Un día de sorpresa me invitó a salir. Fuimos a tomar algo, al cine, y como siempre, acabamos en mi casa cenando. Hacía dos semana que no teníamos sexo. Nos tumbamos en el sofá, bromeábamos, reíamos… y de repente lo vi. Una marca, en su clavícula.
¿Nunca habéis experimentado un momento tan doloroso, que habéis deseado cerrar los ojos y hacer como que no habéis visto nada, solo para que las cosas no cambien? Yo me sentí así. Cerré mis ojos por un momento, unos segundos, y aunque soy atea, recé con todas mis fuerzas para que aquello no fuera verdad, para que mis miedos, mis temores, mis inseguridades y desconfianza no fueran un hecho y sí imaginaciones de una loca enamorada. Pero da igual como lo hagas: al final, la verdad te golpea duro y sin miramientos. Aparté un lado de su camiseta. Él se apartó, pero el daño ya estaba hecho.

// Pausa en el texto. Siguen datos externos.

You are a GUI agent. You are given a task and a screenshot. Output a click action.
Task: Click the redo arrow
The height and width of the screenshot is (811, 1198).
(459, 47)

No me contó nada, a pesar de que le pregunté. Tampoco lo esperaba, porque ya sé como es. Sin embargo, sí me juró y perjuró que en todo este tiempo que estuvo conmigo, en este año, no hubo nadie más. Que era algo informal, pasajero, que a lo mejor era de un día, o quizá de un mes. Que me quería, que sobre todo, era su amiga. Que no quería cambiar nada, salvo que la parte del sexo ahora estaba vetada, porque no iba a estar con las dos.

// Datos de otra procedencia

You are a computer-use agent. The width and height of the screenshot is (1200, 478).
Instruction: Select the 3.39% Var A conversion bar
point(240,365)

Me gustaría decir que me enfadé, me encantaría decir que armé una rabieta y lo eché de casa y simplemente lo aparté de mi vida, pero no. Me quedé allí, y le expliqué todo lo que sentía por él, y por qué me dolía, por qué me sentía traicionada. Y me escuchó, lo entendió, pero eso no cambiaba el hecho de que él estaba acostándose con otra persona, una persona con la cual no quiere tener nada serio, pero que le atrae lo suficiente como para tener sexo. Me juró que nada había cambiado entre nosotros, que era su mejor amiga, y que entendía que, si me encontraba mal o no estaba bien, me alejara de él, a pesar de que lo pasaría mal porque me echaría de menos. Que por él, podíamos seguir siendo amigos, quedando, compartiendo, porque me había convertido en alguien importante en su vida, y no quería perderme.

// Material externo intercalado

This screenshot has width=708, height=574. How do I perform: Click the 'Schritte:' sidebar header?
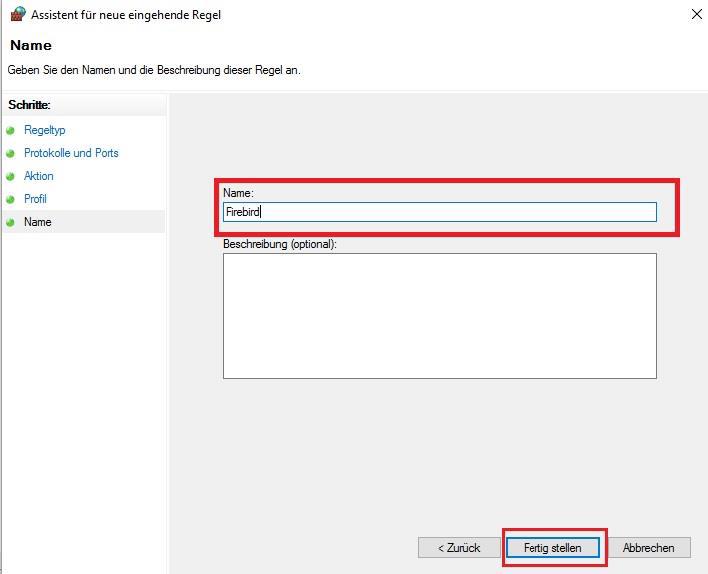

Le dije que yo lo quería, que en el fondo esperaba que tuviéramos algo más serio, y a la vez, sabía que este día llegaría. Le dije que no estaba enfadada, pero que me había roto el corazón, no porque yo quisiera, sino porque nadie elige de quién se enamora. Le dije que en qué posición me dejaba esto a mi, y me respondió que en la misma de siempre, solo que sin sexo, al menos hasta que terminara con ella. Le dije que si esto es lo que él elegía jamás volvería a acostarse conmigo, y me dijo que lo respetaba, a pesar de que no lo entendía. Que él no me había engañado, que había sido claro. Le pregunté si me lo hubiera dicho, si alguna vez me habría dicho que había otra persona en su vida con la que se acostaba. Me dijo que no, que esperaba que me diera cuenta por mí misma. Eso, sin duda, fue lo que más dolió.
Y ahora estoy aquí. En mi casa. Sola. Sin derramar ni una sola lágrima, sin saber por qué no me rompo por fuera de la misma forma que estoy rota por dentro. Sin saber qué hacer. Qué pensar. Cómo actuar. Solo sé que él quiere ser mi amigo, y sí, yo quiero ser la suya, porque es y será siempre mi mejor amigo, la persona que conoce todo de mí. Pero creo que necesito tiempo. Para sanar y para ver las cosas en perspectiva. No lo sé. La verdad es que no sé qué hacer.